Don't get me started on this whole RAD ONC female denial train. I could go on forever.
(Many thanks to weisssoccermom for bringing this up here so I could ask my RAD ONC about it last year.)
First, and especially if you have pain, I really liked my initial dilator - recommended by my pelvic floor specialist. Soft silicone. You keep it in the fridge and it's cold and feels nice on the inflamed tissue. Self-lubricating. Pricey, as it only "lasts" 6-8 weeks. Also, it was graduated - which is good if you have to start small, but I had no pain, so I wanted one that dilated all the way up. (It was designed by a husband of a patient.)
https://www.cmtmedical.com/product/cool ... arter-kit/I also read somewhere that the dilator should be rigid/harder in order to help with dilation. So, after making a big deal out of it (it was never offered to me initially) with my RAD ONC office (*more on that later), I received a (FREE!) pack of hard dilators (Syracuse Medical) that come in graduated sizes.
But I am seeing a pelvic floor specialist and she said I should get a curved one - as this shape reflects more accurately what happens during intercourse. I have a link to a website for that - but I have to find it.
www.tantusinc.com ("Silk" product) I still need to order that one! (Thanks for the reminder!)

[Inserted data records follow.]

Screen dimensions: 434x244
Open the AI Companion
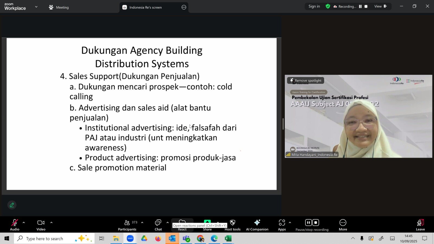pos(257,225)
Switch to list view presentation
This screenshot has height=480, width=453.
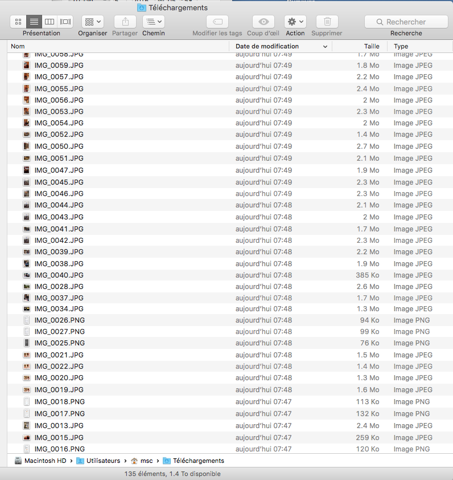click(x=34, y=22)
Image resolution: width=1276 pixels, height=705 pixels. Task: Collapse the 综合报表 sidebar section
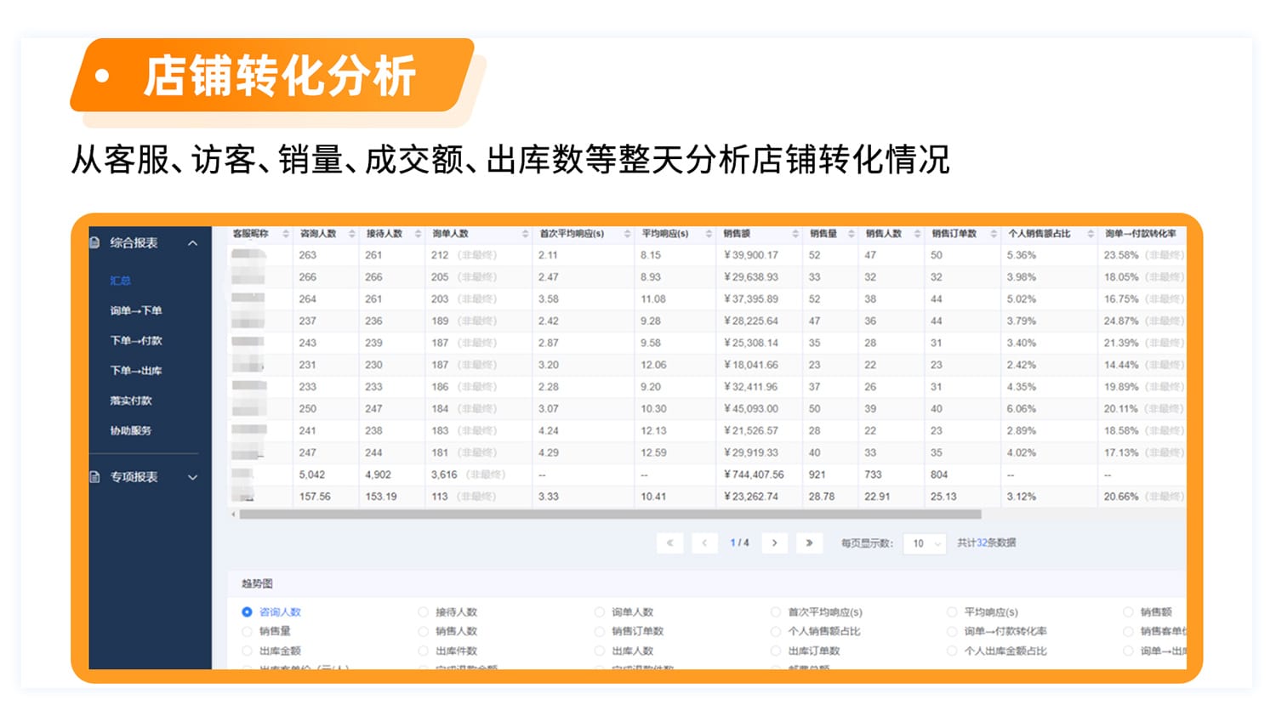tap(193, 243)
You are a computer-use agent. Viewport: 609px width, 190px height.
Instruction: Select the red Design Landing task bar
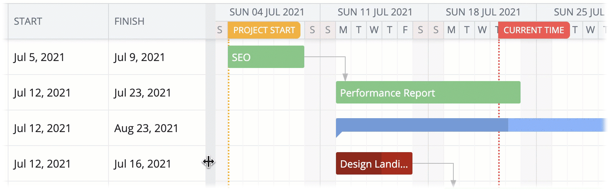pyautogui.click(x=374, y=164)
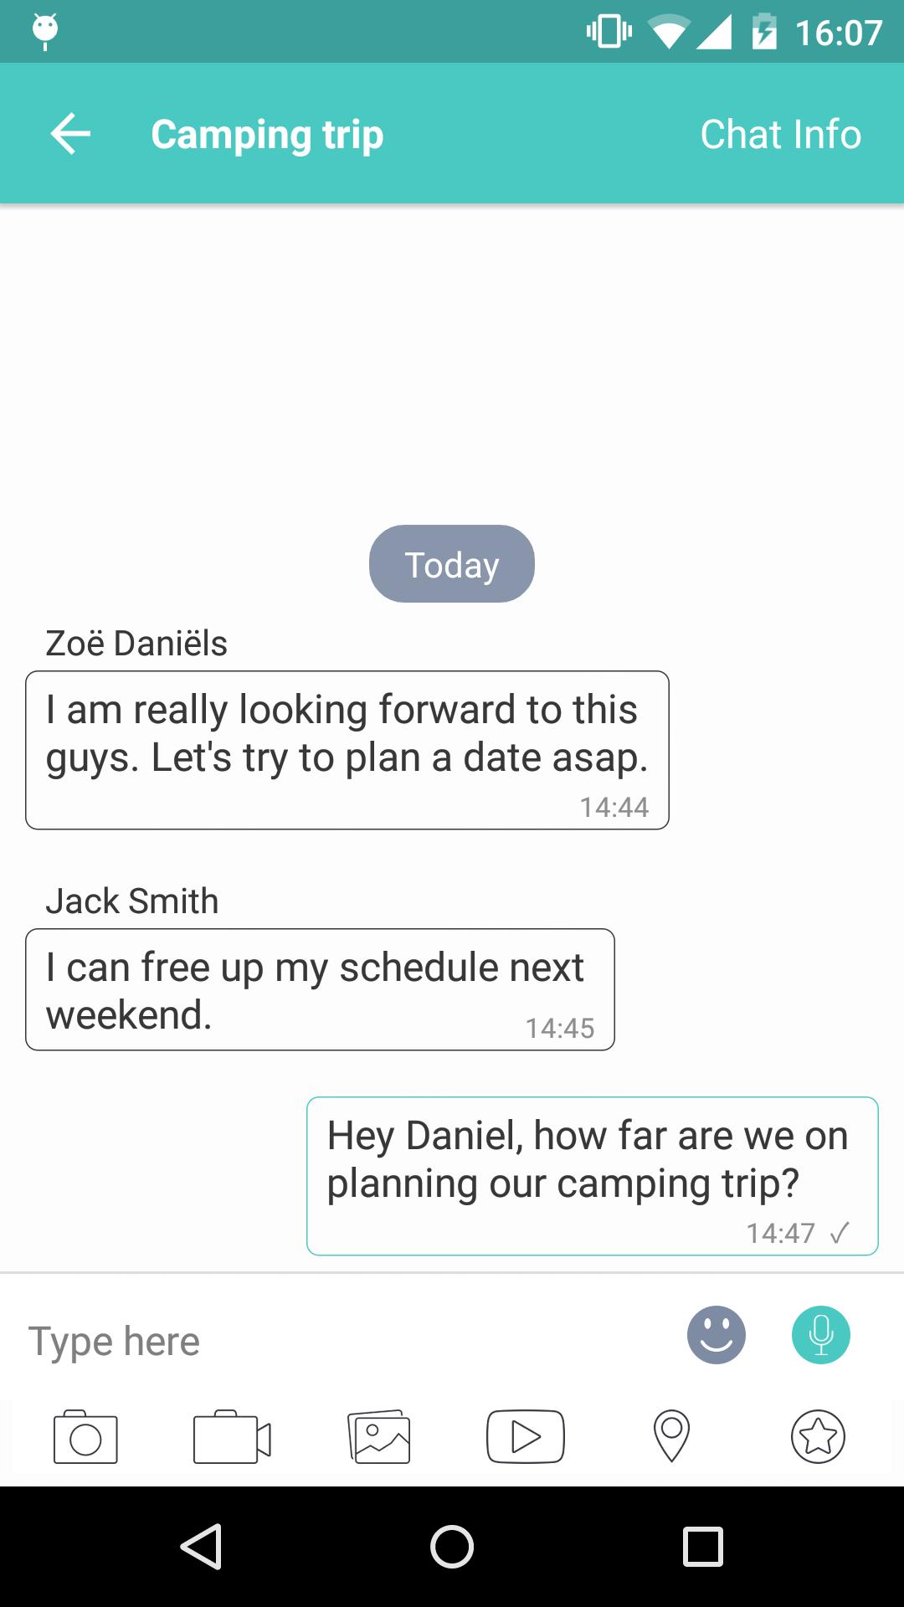Open recent apps with square button
Viewport: 904px width, 1607px height.
702,1546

One thing that I am experiencing now - 10-12 weeks out from radiaion - is the first UTI of my life. I suspect (and my pelvic floor person agrees) that my urethra has stenosis, which is causing the problems. I'm on antibiotics. We will see if the drugs help, if it comes back, etc. etc. I hope it doesn't, but if it does, I'm not sure what I will do. My PCP said I'll need to see a urologist. It wakes me at night and I have to pee constantly. Not as much pain now as initially - but WTH?
Based on this, I think the stenosis must be at it's peak now. And I read somewhere that we patients need to dilate (or have sex) for our lifetimes as the tissues will always want to shrink.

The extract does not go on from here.